They raised $1.2 million—but the first year brought zero revenue. Year two: $400K in sales. Today, they’re at $25 million, with $40 million projected.

The path was far from smooth. They faced metal shards in beef, $60,000 of trashed packaging, and the collapse of Silicon Valley Bank exactly when they needed to pay their factory. One founder battled Hodgkin’s lymphoma during the company’s most accelerated growth.

Their advice was simple: faith matters more than optimization. Prayer and scripture study, not another hour of sleep, give you the resilience to keep going. “Just start. Do one thing today to move forward,” they said. Sometimes, a buyer sees your product, loves it, and fast-tracks you to their shelves.

Key Takeaways:

  • Momentum beats perfection: start now.
  • Faith and discipline fuel resilience in unpredictable growth.
  • Success often comes in unpredictable ways, but persistence opens doors.

AI Panel: Level One vs. Level Two Thinking

The afternoon AI panel with School AI co-founder Cahlan Sharp, AI marketing strategist Kyle Painter, and BYU professor David Wood delivered a stark warning: if you dismissed AI six months ago, you’re already behind.

Most businesses operate in Level One thinking: they take an existing task and layer AI on top. You write proposals, AI writes them for you, and you review. Useful—but incremental.

Level Two thinking is transformational. David shared a student who built a tool in two weeks that completely eliminated four full-time employees’ work at his father’s shipping company. Not by automating—it eradicated the need for the task entirely. Another professor had accounting students teach an AI to pass the CPA exam instead of lecturing them, dramatically improving learning outcomes.

## Task item
Rewrite the stretch of the event recap from "They raised $1.2" through "with $40 million projected.", updating "zero revenue" to "no revenue".

Records from a data collection
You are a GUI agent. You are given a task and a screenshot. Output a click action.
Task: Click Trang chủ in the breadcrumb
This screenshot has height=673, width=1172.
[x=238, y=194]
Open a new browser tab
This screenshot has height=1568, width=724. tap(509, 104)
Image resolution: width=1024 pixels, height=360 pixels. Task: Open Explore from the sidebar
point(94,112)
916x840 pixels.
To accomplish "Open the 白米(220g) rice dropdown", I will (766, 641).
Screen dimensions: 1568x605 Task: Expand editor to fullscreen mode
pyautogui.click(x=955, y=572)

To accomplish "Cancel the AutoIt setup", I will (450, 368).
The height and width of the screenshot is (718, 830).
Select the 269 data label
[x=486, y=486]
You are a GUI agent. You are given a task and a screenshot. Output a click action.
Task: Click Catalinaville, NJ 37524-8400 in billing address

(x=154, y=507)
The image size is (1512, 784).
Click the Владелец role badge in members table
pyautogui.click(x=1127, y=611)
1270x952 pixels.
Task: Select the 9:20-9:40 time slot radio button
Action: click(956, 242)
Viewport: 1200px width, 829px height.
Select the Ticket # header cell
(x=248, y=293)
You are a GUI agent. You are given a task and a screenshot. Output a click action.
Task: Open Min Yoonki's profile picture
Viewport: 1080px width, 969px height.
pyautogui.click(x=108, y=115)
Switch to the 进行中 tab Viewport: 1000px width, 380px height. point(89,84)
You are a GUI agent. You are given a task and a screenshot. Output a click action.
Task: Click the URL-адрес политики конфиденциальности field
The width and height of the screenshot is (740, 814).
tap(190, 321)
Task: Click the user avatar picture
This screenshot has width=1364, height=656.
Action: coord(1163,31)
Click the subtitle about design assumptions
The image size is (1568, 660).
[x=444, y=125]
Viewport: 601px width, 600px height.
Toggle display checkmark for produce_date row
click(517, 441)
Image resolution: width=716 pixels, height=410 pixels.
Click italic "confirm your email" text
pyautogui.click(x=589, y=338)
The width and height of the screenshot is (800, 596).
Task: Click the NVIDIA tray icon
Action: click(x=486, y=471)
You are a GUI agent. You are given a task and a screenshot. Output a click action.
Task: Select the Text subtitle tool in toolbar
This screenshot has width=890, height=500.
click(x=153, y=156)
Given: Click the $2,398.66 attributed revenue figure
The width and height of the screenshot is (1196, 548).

## Output below
They raised $1.2 million—but the first year brought no revenue. Year two: $400K in sales. Today, they’re at $25 million, with $40 million projected.